A grande imprensa mundial mantém um intrigante silêncio sobre a decisão da justiça europeia de conceder a indivíduos o direito de exigir que os sistemas de buscas na internet eliminem de seus bancos de dados páginas cujo conteúdo possa ser considerado desonroso pelo envolvido.
Apenas o jornal inglês The Guardian tem dado cobertura ao tema que afeta diretamente todas as empresas que trabalham com indexação de documentos para fins de buscas na internet. Só a empresa Google já recebeu 70 mil solicitações de pessoas que não concordam com o teor de notícias, documentos e imagens publicadas a seu respeito e indexadas em bancos de dados dos sistemas de buscas.
O silêncio da imprensa pode ser motivado pela complexidade do tema, mas muito provavelmente é determinado pelo complicado dilema de ter que optar entre dois “direitos”: o de esquecer e de saber. O jornalismo acabou caindo na armadilha criada pela questão da transparência informativa na internet e agora está sendo obrigado a fazer uma escolha difícil.
Se aceitar a decisão judicial tomada com base em códigos, em sua maioria, elaborados antes da existência da internet, a imprensa terá que fazer um expurgo em seus arquivos e – o que é mais grave – terá que avaliar, antes de publicação, a possibilidade de sofrer represálias por parte de pessoas ou empresas mencionadas em reportagens. Isso equivale a uma opção entre a autocensura e a censura por parte dos tribunais que aceitarem o princípio da decisão europeia.
A imprensa sempre utilizou o argumento da liberdade de informação para combater interferências governamentais e privadas na sua atividade informativa. Na maioria dos casos, a liberdade de informação foi usada para defender privilégios corporativistas mas, como principio, era uma salvaguarda contra tentativas de submeter o noticiário a interesses setoriais em prejuízo do interesse dos cidadãos.
Sob o pretexto de evitar danos à imagem pessoal ou institucional por conta de supostos erros jornalísticos, qualquer pessoa ou instituição pode agora impor um veto não apenas a referências atuais a documentos e notícias considerados difamatórios, como também exigir o expurgo do material questionado em bancos de dados para evitar que ele seja recuperado em buscas futuras.
O silêncio da imprensa mundial é intrigante porque a decisão da justiça europeia bate de frente com tudo aquilo que os jornais, revistas, emissoras de rádio e televisão defendiam até agora em materia de liberdade de publicação de notícias. Caso não seja encontrada uma solução para o problema, a imprensa estará colocada num beco sem saída.
Mas o problema afeta também a nós, consumidores de notícias. Mais cedo ou mais tarde teremos que escolher entre aceitar muros que protejam a nossa privacidade, mas impedem que nossos hábitos, comportamentos e conhecimentos sirvam para aumentar o capital social das comunidades onde vivemos, ou aceitar viver no que poderia se comparado a uma casa de vidro. Esta opção, que já é real, nos obrigará a rever valores, comportamentos e crenças vigentes há séculos.
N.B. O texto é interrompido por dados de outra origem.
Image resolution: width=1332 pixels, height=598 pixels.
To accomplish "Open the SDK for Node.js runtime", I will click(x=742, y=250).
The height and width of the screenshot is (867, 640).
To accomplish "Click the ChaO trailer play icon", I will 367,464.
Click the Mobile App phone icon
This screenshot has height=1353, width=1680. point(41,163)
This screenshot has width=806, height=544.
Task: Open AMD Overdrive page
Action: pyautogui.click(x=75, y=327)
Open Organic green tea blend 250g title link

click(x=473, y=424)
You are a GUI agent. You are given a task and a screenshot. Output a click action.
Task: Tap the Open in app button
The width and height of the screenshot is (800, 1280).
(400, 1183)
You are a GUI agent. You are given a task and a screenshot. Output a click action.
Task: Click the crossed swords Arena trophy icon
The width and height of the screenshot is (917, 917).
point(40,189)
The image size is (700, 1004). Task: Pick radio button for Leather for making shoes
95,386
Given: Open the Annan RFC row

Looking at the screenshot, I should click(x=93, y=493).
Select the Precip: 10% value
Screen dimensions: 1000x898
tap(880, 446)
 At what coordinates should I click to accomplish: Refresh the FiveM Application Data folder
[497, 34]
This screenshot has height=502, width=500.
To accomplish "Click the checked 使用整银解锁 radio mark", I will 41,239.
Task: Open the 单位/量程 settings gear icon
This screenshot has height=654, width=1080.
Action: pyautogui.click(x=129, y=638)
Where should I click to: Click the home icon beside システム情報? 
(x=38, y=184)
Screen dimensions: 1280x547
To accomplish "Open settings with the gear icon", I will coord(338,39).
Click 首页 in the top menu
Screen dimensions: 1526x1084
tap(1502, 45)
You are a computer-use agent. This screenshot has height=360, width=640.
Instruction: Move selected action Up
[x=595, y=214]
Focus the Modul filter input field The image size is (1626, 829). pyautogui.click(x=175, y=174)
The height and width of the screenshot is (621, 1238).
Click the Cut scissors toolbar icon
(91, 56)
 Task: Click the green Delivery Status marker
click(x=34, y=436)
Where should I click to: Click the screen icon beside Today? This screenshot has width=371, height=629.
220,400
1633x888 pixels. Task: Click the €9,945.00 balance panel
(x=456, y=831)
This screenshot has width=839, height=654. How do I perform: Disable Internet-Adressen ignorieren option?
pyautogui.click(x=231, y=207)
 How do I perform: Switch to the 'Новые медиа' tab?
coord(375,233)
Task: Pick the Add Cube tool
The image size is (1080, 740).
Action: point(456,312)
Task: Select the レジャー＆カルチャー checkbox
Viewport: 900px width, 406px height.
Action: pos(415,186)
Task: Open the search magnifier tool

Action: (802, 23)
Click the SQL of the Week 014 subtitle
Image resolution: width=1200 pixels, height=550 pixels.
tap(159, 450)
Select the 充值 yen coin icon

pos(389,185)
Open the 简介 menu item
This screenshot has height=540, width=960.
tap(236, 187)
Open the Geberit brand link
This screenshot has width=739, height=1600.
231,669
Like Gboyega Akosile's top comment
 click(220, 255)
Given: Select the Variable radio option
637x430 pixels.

Se o direito ao esquecimento prevalecer sobre o direito de saber, nós cidadãos poderemos ficar privados de dados e informações essenciais para tomar decisões que afetam nossas próprias vidas e as comunidades onde vivemos. Sem falar que a imprensa ficará restrita a publicar o que lhe é permitido em vez de funcionar como um serviço de utilidade social, imune a interesses particulares.
A decisão da justiça europeia se insere no contexto do conflito global entre uma ordem jurídica baseada na hegemonia dos valores e comportamentos da sociedade industrial e a emergente realidade social, econômica, política e jurídica da era digital. Os conservadores tentam impor a ideia de que o conflito é uma guerra com vencidos e vencedores, quando na verdade tudo indica que haverá uma convivência, às vezes conflitante, entre a cultura industrial/individualista/hierárquica e a digital/colaborativa/descentralizada.